Et il suivit mes instructions. En trois jours, il aspirait si vite, si follement, il en était si enchanté, qu'il me dit, « c'est incroyable, j'ai envie d'aspirer le monde entier. C'est absolument merveilleux et cela m'apporte un tel silence intérieure »
En trois mois, l'aspiration devint, pour lui, "un geste silencieux. Les lèvres cessèrent leur mouvement de succion. On ne voyait pas qu'il faisait quelque chose. Mais la succion intérieure avait commencé. Il aspirait toute la journée. C'était devenu un mantra, un japa (répétition du mantra).
Au bout de trois mois, il vint me voir et me dit, « il m'arrive quelque chose d'étrange. Il me semble qu'une substance douce se déverse de ma tête sur ma langue continuellement. Et c'est si doux, tellement rempli d'énergie, que je n'ai plus besoin de me nourrir. Je n'ai plus faim. Je continue à manger simplement par habitude. Je mange pour ne pas inquiéter ma famille. Mais quel- que chose me nourrit continuellement, quelque chose de doux quelque chose de vital. »
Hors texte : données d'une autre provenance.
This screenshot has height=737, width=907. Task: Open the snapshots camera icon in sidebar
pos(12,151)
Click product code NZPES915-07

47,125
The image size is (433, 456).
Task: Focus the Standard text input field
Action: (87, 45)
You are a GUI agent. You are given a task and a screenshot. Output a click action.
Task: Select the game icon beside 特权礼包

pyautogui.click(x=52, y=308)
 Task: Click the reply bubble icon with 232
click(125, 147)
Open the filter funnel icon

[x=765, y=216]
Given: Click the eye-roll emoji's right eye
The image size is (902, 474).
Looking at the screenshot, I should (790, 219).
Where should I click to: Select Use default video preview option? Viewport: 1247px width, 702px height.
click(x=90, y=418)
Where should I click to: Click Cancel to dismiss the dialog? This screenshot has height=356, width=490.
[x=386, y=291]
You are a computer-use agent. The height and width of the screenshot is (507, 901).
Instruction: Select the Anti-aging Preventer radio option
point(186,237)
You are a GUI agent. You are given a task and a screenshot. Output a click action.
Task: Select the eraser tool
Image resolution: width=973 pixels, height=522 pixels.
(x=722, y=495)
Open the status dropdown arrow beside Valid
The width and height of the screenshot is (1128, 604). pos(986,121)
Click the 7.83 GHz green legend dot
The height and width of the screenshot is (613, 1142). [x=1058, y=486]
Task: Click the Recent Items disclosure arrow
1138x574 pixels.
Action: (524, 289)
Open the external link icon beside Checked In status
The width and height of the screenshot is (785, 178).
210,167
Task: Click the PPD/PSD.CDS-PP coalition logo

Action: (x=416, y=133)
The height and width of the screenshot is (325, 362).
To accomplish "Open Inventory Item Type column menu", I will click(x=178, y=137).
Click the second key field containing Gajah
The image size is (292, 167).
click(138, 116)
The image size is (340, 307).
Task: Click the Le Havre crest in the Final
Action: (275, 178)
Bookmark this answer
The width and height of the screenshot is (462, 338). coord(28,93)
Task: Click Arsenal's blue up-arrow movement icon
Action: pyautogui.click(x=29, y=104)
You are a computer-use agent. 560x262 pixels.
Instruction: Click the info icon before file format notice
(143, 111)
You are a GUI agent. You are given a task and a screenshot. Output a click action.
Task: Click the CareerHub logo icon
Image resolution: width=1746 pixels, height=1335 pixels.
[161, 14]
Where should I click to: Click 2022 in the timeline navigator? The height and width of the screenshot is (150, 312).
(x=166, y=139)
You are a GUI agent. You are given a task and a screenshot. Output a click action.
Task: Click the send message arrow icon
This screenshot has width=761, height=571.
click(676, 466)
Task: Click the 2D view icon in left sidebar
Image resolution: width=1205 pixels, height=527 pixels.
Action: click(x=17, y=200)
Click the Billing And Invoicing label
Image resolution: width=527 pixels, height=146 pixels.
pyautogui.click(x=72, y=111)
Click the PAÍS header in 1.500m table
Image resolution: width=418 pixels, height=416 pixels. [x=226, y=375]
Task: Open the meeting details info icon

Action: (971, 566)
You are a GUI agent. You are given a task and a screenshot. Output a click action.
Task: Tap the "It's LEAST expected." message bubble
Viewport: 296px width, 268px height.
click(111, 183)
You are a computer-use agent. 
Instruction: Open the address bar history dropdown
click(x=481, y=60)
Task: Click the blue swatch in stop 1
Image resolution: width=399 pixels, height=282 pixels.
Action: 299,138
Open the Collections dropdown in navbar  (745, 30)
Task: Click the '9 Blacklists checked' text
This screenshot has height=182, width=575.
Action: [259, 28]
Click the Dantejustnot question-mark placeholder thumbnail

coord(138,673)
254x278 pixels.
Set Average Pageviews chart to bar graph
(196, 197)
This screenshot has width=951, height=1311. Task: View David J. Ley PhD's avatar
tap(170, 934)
Je lui conseillai de continuer la technique. Trois mois passèrent encore, puis il revint me voir, comme fou, dansant devant moi, « le mouvement de succion a disparu, mais je suis différent. Je ne suis plus l'homme qui est venu vous voir la première fois. Une porte s'est ouverte en moi. Quelque chose s'est brisée ; je n'ai plus de désir. Maintenant, je ne veux plus rien. Pas même Dieu, pas même le Moksha. Je ne désire plus rien. Maintenant, tout est parfait tel que c'est. Je l'accepte et je suis heureux. »
Essayez, vous aussi. Aspirez et devenez l'aspiration. Cette technique peut être utile à nombre d'entre vous, parce qu'elle fait appel à quelque chose de fondamental.